### Exercise details
Please set down only the lines from the one containing "Click the three-dot search options icon" through the end of the entries below, exactly, minus any pictures.

Data entries:
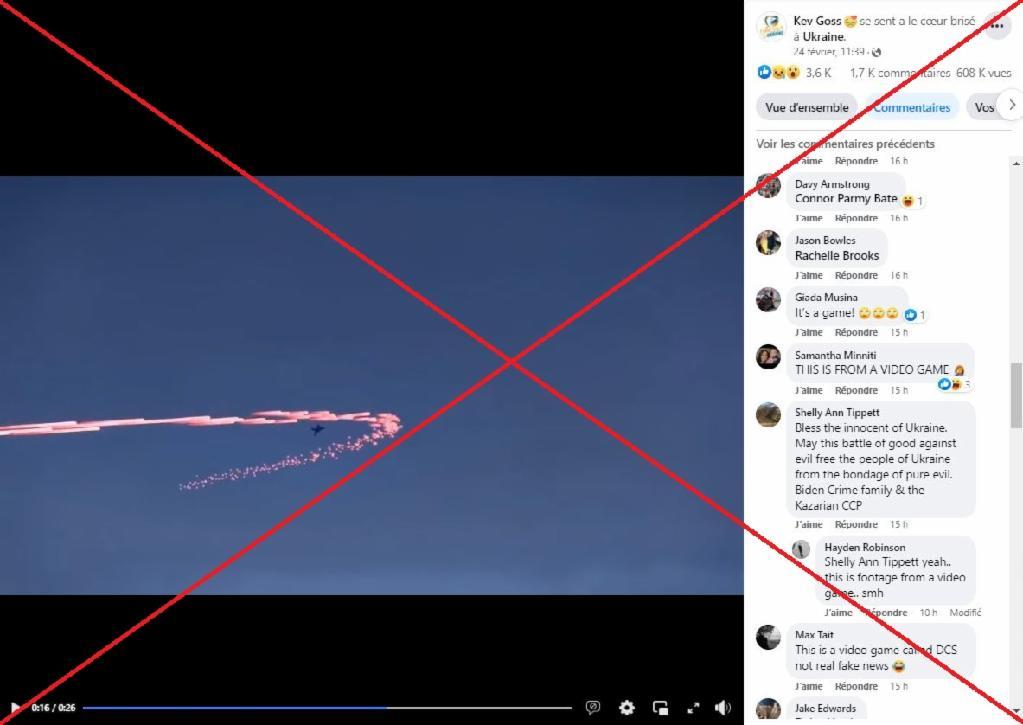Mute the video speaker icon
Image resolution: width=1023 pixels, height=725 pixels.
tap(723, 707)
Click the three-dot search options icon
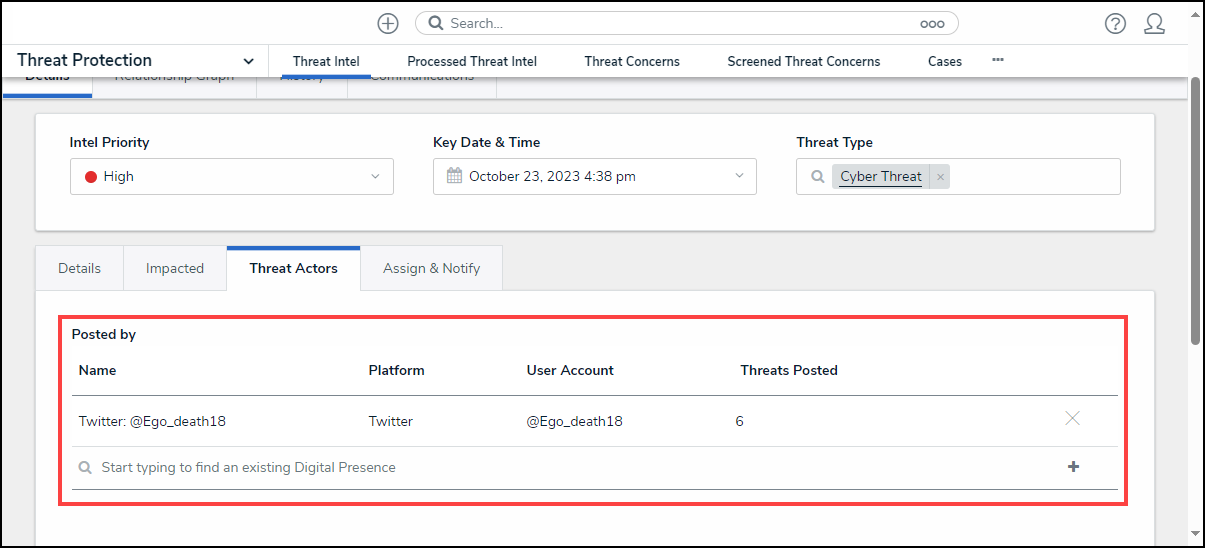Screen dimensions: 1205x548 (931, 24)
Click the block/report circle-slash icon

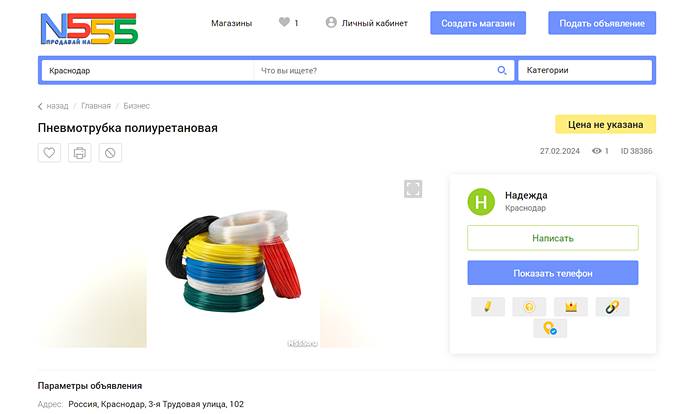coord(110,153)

### Exercise answer
Click the three-dot search options icon
Screen dimensions: 1205x548 (931, 24)
Click the block/report circle-slash icon

coord(110,153)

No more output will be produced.